Пресс-секундант растаял, а я оказался опять в Германии, в такси, которое стояло перед знаменитым Кёльнским собором. Таксист смотрел вопросительно на меня. Я порылся в карманах брюк и достал двадцать евро. Таксист смотрел на эти деньги, как на что-то небывалое. Он ничего не сказал, а я не знал, что за пределами такси был одна тысяча девятьсот шестьдесят шестой год и я, по всем подсчётам, ещё не успел родиться. Я одел очки, и они привели меня к западным границам зоны, все встречные снимали шляпы и кланялись мне, как будто я был Король или папа римский.
Мужчины снимали шляпы и перегибали колено. А женщины, потупляли глаза и застывали в поклоне. Это было прошлое, глубокое прошлое, это чувствовалось по всему: по одежде, по архитектуре, по экипажам. Я снял очки. Я оказался в лесу, мимо пробежала стая волков, они даже не остановились, проскочили сквозь меня.

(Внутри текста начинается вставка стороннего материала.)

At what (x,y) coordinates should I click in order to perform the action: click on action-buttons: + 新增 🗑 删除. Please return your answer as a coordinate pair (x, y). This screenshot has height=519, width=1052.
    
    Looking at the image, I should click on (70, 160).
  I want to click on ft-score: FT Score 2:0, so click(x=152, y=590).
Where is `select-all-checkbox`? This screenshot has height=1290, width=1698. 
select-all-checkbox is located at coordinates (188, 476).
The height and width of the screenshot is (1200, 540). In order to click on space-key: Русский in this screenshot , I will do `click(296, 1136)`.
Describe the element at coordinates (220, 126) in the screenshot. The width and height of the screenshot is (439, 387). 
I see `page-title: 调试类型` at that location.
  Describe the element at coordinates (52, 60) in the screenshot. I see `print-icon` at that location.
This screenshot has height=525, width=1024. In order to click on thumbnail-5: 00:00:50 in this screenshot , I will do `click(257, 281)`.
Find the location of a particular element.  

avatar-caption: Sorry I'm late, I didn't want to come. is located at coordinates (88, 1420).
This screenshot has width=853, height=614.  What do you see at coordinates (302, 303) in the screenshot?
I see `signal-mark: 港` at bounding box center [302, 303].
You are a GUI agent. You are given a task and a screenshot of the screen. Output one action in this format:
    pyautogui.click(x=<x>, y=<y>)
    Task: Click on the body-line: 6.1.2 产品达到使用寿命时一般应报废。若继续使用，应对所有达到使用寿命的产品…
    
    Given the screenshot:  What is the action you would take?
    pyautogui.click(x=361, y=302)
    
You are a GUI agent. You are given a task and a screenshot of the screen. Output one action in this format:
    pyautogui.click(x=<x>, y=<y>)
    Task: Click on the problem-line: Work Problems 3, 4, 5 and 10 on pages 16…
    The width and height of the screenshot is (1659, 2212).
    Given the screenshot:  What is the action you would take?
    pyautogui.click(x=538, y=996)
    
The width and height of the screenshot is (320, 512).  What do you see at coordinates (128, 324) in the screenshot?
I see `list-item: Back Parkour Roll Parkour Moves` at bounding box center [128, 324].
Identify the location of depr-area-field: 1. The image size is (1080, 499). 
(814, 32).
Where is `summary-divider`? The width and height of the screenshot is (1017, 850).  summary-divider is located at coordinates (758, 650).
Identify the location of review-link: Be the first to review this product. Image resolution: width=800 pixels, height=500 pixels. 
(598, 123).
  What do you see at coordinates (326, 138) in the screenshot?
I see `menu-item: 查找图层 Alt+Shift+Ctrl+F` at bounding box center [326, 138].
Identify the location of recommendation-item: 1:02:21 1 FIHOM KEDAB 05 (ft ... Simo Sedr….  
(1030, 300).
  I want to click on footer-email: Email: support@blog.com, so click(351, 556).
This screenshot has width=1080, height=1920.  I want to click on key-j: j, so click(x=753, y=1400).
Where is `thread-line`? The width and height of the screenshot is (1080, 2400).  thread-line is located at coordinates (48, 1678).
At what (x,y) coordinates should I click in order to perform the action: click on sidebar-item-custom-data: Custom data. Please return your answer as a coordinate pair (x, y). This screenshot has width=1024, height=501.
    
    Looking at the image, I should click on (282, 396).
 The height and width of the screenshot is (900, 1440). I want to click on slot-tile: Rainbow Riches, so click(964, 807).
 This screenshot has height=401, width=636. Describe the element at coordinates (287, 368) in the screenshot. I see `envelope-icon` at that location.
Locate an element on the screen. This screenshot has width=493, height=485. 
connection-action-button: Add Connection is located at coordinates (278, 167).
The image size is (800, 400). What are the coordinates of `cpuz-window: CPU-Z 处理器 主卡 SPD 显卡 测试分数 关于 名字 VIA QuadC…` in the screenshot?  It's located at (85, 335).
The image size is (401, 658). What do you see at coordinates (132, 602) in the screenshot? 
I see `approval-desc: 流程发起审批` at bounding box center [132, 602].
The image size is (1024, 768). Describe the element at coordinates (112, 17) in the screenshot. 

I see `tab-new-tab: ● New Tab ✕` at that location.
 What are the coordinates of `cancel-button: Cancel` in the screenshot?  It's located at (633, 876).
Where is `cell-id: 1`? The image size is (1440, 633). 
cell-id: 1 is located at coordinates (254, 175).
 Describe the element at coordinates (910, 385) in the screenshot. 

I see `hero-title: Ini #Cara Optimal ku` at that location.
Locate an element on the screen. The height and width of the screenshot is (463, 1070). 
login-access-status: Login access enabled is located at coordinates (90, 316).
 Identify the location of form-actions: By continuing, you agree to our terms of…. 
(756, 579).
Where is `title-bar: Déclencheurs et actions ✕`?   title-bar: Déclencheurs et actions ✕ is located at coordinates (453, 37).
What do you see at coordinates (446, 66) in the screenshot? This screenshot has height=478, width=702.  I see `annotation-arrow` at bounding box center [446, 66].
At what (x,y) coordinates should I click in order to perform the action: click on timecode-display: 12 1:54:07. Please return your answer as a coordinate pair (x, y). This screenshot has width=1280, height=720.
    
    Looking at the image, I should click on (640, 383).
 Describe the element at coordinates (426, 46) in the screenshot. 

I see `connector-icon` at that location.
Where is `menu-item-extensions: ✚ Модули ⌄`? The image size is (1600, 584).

– Не доработка, брак, секундант совсем разленился, волки остались голодными. Нет никакой синхронизации времён!
Я никого не видел, ни в очках, не без…
– Ты кто?
Невидимка предпочел не отвечать, пропал вместе со своим бурчанием. Я вспомнил про пейджер:
– Это кто был?
Пресс- секундант закашлялся:
– Наблюдатель из прошлого.
Потом поправился:
– Это пограничные, спорные земли, в них мои полномочия не определены. Зря он на меня бочку катит.